The most common question any business owner asks is, “How much is my business worth?”. Business owners require in-depth research and valuation to know the worth of their organisation. They should perform business valuation to determine the economic value of the whole business. The business valuation process shows an organisation’s fair value for various reasons, including sale value, tax reporting, etc. The process involves gathering and analysing business information like tangible, intangible assets and liabilities of the organisation. The professionals conduct the valuation process to identify the operational inefficiencies and creating substantial cash flow for the business.

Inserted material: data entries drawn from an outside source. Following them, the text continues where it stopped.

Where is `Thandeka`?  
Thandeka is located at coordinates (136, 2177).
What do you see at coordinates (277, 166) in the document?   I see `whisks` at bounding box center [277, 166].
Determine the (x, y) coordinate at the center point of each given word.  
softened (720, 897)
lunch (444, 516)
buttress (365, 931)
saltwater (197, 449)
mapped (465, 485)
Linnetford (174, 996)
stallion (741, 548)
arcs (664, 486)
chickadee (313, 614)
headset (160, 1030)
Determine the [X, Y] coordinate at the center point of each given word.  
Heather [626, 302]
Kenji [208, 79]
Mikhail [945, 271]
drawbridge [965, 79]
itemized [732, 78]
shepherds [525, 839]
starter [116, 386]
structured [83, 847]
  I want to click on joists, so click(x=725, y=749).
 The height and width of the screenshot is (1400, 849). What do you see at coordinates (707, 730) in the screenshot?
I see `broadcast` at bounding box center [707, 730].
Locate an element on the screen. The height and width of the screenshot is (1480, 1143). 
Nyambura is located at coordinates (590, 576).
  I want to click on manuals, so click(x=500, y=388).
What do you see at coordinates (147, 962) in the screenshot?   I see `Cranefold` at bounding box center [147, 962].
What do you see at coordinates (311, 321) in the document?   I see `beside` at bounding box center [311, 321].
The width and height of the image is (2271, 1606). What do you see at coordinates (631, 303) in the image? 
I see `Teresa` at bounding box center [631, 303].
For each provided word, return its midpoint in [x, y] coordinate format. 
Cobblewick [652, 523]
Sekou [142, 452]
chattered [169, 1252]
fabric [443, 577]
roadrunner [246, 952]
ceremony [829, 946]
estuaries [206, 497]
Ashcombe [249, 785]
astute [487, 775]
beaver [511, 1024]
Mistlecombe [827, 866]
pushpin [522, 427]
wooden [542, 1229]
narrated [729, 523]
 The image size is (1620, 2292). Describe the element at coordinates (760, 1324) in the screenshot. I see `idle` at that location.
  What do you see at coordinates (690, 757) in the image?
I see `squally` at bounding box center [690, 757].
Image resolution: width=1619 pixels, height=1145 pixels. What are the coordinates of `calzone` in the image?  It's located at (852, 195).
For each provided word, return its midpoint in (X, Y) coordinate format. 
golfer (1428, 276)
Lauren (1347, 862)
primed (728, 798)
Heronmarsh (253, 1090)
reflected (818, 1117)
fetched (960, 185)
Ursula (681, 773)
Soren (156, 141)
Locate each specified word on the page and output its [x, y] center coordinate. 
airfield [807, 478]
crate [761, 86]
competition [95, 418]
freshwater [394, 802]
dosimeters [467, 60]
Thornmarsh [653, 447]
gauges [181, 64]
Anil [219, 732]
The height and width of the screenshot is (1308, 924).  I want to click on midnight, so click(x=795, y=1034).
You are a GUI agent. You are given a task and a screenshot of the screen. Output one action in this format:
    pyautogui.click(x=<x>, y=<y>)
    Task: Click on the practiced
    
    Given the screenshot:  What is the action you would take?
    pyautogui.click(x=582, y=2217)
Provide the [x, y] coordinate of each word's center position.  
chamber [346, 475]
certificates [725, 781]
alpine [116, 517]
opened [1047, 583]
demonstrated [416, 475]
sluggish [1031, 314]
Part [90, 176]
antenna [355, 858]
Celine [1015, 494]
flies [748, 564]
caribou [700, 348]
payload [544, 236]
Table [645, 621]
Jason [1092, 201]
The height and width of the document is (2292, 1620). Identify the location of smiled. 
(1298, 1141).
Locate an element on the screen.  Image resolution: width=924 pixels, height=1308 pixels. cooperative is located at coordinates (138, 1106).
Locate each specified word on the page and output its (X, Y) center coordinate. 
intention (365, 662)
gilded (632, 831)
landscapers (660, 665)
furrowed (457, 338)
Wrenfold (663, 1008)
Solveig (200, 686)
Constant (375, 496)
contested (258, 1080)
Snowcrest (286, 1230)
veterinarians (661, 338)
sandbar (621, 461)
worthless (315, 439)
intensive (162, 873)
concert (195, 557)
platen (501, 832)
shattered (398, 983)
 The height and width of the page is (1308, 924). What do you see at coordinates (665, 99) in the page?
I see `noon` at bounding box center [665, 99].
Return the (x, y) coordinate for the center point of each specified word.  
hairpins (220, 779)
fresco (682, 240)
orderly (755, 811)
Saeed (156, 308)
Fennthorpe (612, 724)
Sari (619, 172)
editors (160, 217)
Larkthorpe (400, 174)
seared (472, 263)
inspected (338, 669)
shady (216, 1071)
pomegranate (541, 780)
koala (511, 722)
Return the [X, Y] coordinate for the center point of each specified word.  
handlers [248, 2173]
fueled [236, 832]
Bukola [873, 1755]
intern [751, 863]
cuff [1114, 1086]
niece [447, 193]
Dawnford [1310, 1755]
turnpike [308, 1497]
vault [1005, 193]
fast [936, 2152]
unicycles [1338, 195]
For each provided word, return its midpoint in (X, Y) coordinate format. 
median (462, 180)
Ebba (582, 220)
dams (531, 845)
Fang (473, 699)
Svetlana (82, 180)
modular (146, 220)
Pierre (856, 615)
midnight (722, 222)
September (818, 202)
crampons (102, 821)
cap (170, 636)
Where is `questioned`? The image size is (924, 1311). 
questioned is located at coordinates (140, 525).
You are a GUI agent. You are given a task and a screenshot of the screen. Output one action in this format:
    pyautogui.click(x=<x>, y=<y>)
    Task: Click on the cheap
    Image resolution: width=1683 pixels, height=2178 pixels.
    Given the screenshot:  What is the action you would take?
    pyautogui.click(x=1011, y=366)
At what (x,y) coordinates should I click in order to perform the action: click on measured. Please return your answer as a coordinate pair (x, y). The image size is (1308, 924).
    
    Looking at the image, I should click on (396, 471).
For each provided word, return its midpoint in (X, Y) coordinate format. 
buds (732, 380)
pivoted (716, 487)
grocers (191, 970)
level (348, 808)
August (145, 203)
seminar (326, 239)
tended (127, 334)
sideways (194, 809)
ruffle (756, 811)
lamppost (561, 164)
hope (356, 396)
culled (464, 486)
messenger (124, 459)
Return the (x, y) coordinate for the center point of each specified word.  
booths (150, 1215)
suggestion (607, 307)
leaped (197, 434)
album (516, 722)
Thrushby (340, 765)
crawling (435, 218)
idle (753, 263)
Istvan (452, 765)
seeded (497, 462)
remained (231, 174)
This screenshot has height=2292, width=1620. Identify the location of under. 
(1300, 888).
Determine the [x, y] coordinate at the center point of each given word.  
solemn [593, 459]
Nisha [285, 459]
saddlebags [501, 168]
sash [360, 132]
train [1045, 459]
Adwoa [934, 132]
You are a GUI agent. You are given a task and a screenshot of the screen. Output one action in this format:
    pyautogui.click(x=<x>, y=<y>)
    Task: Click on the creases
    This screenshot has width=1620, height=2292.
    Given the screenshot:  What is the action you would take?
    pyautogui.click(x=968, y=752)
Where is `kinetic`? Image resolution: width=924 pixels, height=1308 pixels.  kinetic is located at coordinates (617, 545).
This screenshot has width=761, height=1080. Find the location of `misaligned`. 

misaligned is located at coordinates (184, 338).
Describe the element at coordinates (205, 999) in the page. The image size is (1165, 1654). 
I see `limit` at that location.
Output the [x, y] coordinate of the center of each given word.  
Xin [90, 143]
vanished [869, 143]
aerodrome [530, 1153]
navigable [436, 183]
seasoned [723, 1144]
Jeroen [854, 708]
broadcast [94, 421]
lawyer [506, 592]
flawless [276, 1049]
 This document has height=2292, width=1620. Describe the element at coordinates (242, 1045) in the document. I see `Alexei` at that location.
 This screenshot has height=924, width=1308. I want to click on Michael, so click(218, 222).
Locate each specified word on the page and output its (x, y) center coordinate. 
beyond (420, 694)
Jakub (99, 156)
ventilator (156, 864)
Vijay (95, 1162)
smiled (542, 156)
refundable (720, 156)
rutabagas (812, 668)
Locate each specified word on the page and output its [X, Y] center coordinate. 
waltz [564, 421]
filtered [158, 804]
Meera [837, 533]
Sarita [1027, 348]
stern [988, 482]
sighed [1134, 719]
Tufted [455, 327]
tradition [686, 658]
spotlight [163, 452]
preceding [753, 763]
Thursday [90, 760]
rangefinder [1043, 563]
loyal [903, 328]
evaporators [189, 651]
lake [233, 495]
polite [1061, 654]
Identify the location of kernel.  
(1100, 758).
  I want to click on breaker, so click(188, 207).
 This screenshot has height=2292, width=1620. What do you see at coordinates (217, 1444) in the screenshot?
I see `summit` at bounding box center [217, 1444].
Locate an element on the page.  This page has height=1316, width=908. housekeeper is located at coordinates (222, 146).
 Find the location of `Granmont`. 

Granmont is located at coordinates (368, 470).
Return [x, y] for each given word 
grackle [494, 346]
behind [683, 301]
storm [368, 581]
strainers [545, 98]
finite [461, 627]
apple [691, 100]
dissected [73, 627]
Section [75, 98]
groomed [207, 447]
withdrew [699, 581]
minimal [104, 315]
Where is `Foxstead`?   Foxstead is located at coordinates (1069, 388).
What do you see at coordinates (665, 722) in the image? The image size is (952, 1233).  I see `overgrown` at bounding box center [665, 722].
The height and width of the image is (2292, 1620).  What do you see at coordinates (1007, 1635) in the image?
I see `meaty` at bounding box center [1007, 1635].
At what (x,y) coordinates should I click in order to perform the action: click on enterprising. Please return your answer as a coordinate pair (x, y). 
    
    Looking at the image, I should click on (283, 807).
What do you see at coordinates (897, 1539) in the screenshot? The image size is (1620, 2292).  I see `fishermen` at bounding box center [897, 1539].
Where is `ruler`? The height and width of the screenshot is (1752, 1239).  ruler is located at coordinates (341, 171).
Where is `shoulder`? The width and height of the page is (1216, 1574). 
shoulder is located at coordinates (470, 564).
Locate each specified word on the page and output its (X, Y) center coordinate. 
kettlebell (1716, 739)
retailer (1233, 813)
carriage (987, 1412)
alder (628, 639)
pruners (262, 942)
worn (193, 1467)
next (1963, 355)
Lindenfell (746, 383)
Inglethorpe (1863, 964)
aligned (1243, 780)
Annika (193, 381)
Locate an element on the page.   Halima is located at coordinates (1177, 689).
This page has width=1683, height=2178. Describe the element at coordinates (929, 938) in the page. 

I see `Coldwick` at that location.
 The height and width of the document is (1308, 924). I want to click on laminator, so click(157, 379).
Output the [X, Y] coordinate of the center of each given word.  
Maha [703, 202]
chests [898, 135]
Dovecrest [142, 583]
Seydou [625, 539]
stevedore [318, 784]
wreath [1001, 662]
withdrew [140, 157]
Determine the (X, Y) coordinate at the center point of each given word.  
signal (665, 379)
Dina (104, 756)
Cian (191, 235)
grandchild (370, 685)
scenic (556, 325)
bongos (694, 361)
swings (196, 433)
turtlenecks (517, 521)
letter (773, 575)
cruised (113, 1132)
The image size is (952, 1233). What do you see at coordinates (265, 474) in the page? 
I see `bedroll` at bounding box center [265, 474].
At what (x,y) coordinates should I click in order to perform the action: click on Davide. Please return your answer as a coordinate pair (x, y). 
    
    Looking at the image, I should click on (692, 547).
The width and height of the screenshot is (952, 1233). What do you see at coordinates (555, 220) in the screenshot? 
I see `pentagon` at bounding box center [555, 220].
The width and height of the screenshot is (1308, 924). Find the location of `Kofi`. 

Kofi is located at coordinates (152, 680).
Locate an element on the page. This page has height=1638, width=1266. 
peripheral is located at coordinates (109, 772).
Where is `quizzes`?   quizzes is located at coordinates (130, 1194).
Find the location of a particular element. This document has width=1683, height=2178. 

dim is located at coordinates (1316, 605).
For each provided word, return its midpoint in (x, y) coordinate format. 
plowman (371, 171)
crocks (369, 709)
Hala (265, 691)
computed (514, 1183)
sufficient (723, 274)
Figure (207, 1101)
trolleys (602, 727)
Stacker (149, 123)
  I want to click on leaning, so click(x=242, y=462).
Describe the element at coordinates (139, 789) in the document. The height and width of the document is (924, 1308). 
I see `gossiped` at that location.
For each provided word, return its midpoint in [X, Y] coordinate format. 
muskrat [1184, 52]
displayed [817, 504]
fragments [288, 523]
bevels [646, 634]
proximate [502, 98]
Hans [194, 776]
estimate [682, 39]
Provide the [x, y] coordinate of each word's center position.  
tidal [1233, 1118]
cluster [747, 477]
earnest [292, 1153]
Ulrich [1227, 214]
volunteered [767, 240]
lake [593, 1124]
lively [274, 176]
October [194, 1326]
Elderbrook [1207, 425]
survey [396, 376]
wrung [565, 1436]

Well-conducted business analysis helps the owners know their business’s actual value. One method to assess your business’s value is ratio analysis. Ratio analysis accounting helps businesses analyse and identify a company’s financial health and improve accordingly. Knowing the worth of the business boosts the business intelligence of the owners. But how to know the right time to conduct a business valuation? Let us list certain points to know when do you need a business valuation:
When to conduct a business valuation?
A business can conduct valuation in the case of the following events:
- If a business is planning to sell up and exit the company.
- If there is a change in the ownership as part of succession planning or retirement.
- Merger or sale to another entity or organisation.
- Joining of a new partner or shareholder into the organisation.
- Any raise in the investment capital.
- For other tax purposes.
An organisation follows different approaches to perform business valuation like reviewing financial statements, discounting cash flow models, and comparisons between similar enterprises. However, different businesses follow different approaches to conduct business valuation. Let us learn about some methods to perform business valuation.
Different methods to perform business valuation
- Asset valuation– One of the most straightforward methods is asset-based valuation. The asset-based valuation examines the total value of assets of your business. The assets include all the tangible items of your business- like cars, real estate, etc. and the intangible assets such as patents, copyrights, and trademarks. In other words, the approach uses the value of the assets to determine the valuation of a business. The asset is equal to the book value or the equity, and the value is determined by subtracting liabilities from assets. An analyst can use two primary methods to calculate an assets-based valuation: the going concern approach and liquidation value. Therefore, asset-based valuation is an excellent method to determine the exact value for which a business can be sold.
- Discounted cash flow (DCF)- Another method to perform business valuation is discounted cash flow analysis. It is an intrinsic valuation method used to determine an investment’s value based on forecasted cash flows. It helps to calculate the worth of an investment as of today based on the return in the future. DCF analysis uses a discount rate to know whether an investment’s future cash flows are worth investing in and whether a project is capable of investment. In addition, investors use DCF analysis to derive the present value of various competing investments and choose the one with the highest present value. However, sometimes the highest present value also comes with riskier opportunities than other prospective investments.
- Market capitalisation– One of the easiest methods to quickly and accurately ascertain the value of a business is market capitalisation. Market capitalisation is a method that allows businesses to know their worth as determined by the stock market. It is calculated by multiplying the number of outstanding shares by the current market value of one share. Also, this method can be used to determine the size of a business and, after that, evaluate the financial performance of one business with other businesses. Generally, businesses with larger market capitalisation represent established companies that are safer investments than other businesses. Also, market capitalisation helps to know whether an organisation is large-cap, mid-cap or small-cap. A business can first establish its market capitalisation via an initial public offering.
- EBITDA– Another method is to use EBITDA to determine a possible selling price for a business. EBITDA stands for Earnings before Interest, Taxes, Depreciation, and Amortisation. Businesses use EBITDA to value a business by comparing it with other similar companies. In other words, EBITDA is an indicator that investors often use to evaluate the financial performance of companies. In addition, it facilitates valuable comparisons between companies and industries. Above all, EBITDA calculation helps identify the business’s health before selling it or finding new investors. When a business calculates its cash flow via the EBITDA method, a positive EBITDA shows good cash flow, while a negative EBITDA highlights poor cash flow.
- Book value– Book value is another common measure of a business’s value. The book value refers to the equity value of a company as stated in the financial statements. The book value is determined by subtracting a company’s total liabilities from its total assets. It is relevant in terms of valuation as it represents a true and fair view of a business. In addition, investors and market analysts primarily use it to analyse a company’s worth. As a result, investors or prospective investors can anticipate substantial stock profits and the trading position.
It is often difficult for business owners to ascertain the value of a business. The whole process is quite complex and requires professional guidance. Like ratio analysis accounting, business valuation methods need technical expertise to achieve maximum results.
Apart from the business valuation method, organisations can utilise KPI reporting to obtain a clear picture of their value and functioning. However, you can take assistance from accounting and bookkeeping services providers to get a true and fair assessment of your business. In conclusion, highly qualified experts by your side with relevant expertise and years of practical experience will allow your business to survive and thrive in the long run.